Some felt his injuries had diminished his power and his throwing arm, and the Sox eventually had language put in the contract that protected them if Drew went on the disabled list for reasons related to the specific aspect of the shoulder.

After last night's loss, manager Terry Francona said, "His back is a little sore. You guys saw it -- he went up and hit the top of the wall with the base of his back. That part is not padded. I think he actually hit his elbow, too.

"His lower back just got tight and tighter as the game progressed. We'd much rather be safe than sorry. We will evaluate him tomorrow."

Drew had singled in Boston's first run in the first inning, a rare productive moment for the player the Sox had eyed for a few years to replace dirt dog Trot Nixon, who himself had back ailments that contributed to his expendability.

Nixon, who signed with Cleveland, is hitting .287 with 2 homers and 16 RBIs, including .233 vs. lefthanded pitchers.
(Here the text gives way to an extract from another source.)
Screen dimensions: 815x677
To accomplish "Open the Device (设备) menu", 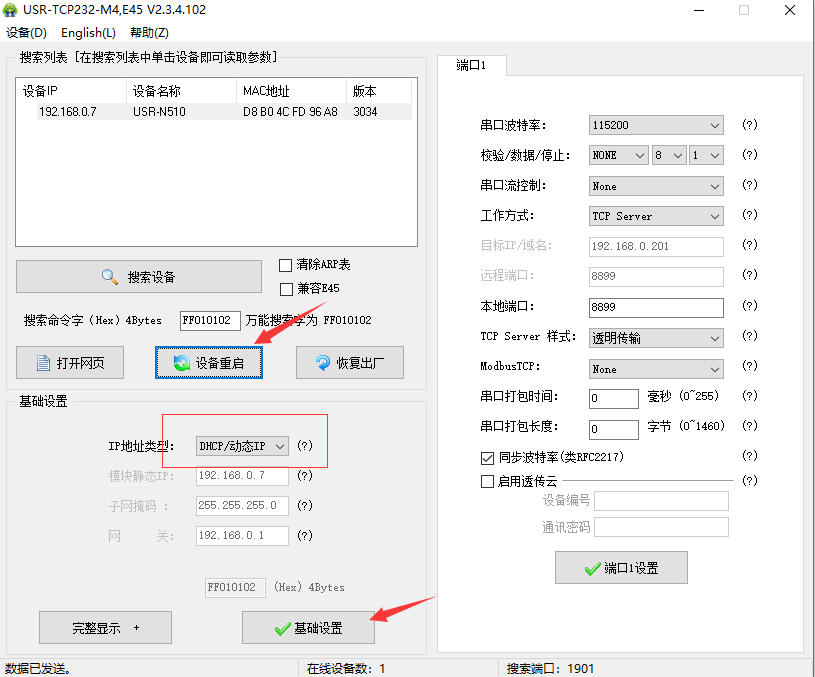I will tap(26, 33).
Drew is hitting .250 with 2 homers and 13 RBIs, including .222 vs. lefties.

If the Red Sox had started off worse this season, Drew's performance would stick out like the red seat above him in right field. But they have the best record in baseball, so Drew's struggles have gotten little attention. Francona has stuck with him every step of the way.

After hitting safely in his first nine games at a .419 clip (13 for 31), Drew has only 12 hits in his last 72 at-bats over 20 games.

It is his first go-around in the American League, where the pitching is a little different. Many longtime National Leaguers have taken time to adjust. Edgar Renteria had a tough time with it when he was with Boston; in spring training this year, he told this reporter, "It's different. It's really different. I would have needed a couple of years there."

But Mike Lowell's acclimation was much smoother; he actually resurrected his career in Boston.

Maybe it's as simple as Drew getting used to pitchers he hasn't seen much of. Maybe the pressure of the enormous contract has weighed on him.

Defensively, he has also made three errors after making five all of last season.

"It looks as though he's really pressing at times," said a scout who has seen Drew a lot this season. "He's almost too patient at times, where there's a good pitch to hit and he takes it. That's not unlike the way he's been throughout his career, but when he's hot, he drives those pitches the other way.

"He should be a hell of a Fenway hitter, but right now he's not that good anywhere. I suppose there's an adjustment to American League pitching. But pitching is pitching and hitting is hitting. He's just not in a good way right now, and the only way to come out of it is keep sticking him out there and let him hit his way out."

Drew's critics warned that there will be times when his overall game will not be inspiring, but at the end of the year his statistics will be competitive with those of the other No. 5 hitters around baseball. They also said that when he's in a good stretch, he will impress you with his skills. All of that has been true so far.

The one reason he can relax a bit and take a deep breath is that his team is very good. The Sox do not need him to be the guy to carry the lineup. But at some point, the real J.D. Drew will have to stand up and produce like a $14-million-a-year player.